Artichoke-Rice Salad
Rice Salad
Artichoke-Rice Salad
1 package chicken rice-a-roni, cooked and cooled
Chop fine:
2 green onions
1/2 bell pepper
2 6 oz. jars marinated artichoke hearts, drain but save juice
from one jar*
8 or more pimento olives
4 oz canned mushrooms
6 1/2 oz can tiny shrimp, drained
Add above to rice-a-roni with
1/4 tsp curry powder
1/3 cup mayonnaise
* If making more than one recipe, buy a large jar of artichoke hearts. A 6
oz jar equals 1/2 cup of hearts and 1/3 cup of juice.

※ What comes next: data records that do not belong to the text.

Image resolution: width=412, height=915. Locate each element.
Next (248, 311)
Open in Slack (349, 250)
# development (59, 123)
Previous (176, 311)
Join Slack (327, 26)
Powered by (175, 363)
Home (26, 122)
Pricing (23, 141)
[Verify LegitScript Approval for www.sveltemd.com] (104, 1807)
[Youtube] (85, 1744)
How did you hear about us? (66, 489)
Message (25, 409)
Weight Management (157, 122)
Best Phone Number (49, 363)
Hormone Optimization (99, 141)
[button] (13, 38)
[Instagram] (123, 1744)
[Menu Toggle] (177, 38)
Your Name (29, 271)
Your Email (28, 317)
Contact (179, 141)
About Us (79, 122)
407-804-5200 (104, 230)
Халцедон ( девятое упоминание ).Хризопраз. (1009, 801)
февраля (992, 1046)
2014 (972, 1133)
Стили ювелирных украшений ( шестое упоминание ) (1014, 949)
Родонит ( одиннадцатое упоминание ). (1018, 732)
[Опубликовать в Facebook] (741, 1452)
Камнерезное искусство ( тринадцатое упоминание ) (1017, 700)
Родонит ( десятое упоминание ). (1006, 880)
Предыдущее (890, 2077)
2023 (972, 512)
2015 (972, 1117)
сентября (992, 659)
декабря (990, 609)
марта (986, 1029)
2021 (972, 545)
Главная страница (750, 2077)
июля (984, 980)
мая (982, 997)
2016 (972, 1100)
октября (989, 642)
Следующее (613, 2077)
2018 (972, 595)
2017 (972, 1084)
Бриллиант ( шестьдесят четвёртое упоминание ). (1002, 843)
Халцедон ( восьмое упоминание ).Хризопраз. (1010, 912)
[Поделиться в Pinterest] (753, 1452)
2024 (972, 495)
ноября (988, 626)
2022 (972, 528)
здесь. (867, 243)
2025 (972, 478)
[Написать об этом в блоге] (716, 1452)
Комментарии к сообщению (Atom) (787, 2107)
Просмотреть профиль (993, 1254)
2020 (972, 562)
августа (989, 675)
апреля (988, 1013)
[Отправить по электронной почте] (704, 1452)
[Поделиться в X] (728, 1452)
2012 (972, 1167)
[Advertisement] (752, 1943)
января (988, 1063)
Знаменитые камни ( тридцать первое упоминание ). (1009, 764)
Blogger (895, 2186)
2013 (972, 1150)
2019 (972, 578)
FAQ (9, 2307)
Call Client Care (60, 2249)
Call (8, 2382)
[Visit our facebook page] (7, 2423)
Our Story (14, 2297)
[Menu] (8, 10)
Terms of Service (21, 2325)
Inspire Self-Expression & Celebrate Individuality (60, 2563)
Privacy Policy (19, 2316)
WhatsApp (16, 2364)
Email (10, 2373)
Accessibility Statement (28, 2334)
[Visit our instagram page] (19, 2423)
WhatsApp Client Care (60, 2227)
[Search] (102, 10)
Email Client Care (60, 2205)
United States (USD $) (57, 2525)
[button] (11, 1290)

This recipe doubles or triples well (or even more). It can be made a day or
two ahead and kept COLD.
Rice Salad
2 packages Fried Rice with Almond rice-a-roni. Cook according to directions
and cool.
Chop fine:
1 cup celery
1 cup green onions
1- 4 oz. can mushrooms, drained
2- 6 oz jars marinated artichoke hearts, drained
Mix above with cold rice. Add 1 cup mayonnaise. Mix well. Best when
covered and refrigerated overnight.
This recipe would be a little less expensive because it does not have the
shrimp and people with shellfish allergies would appreciate it more.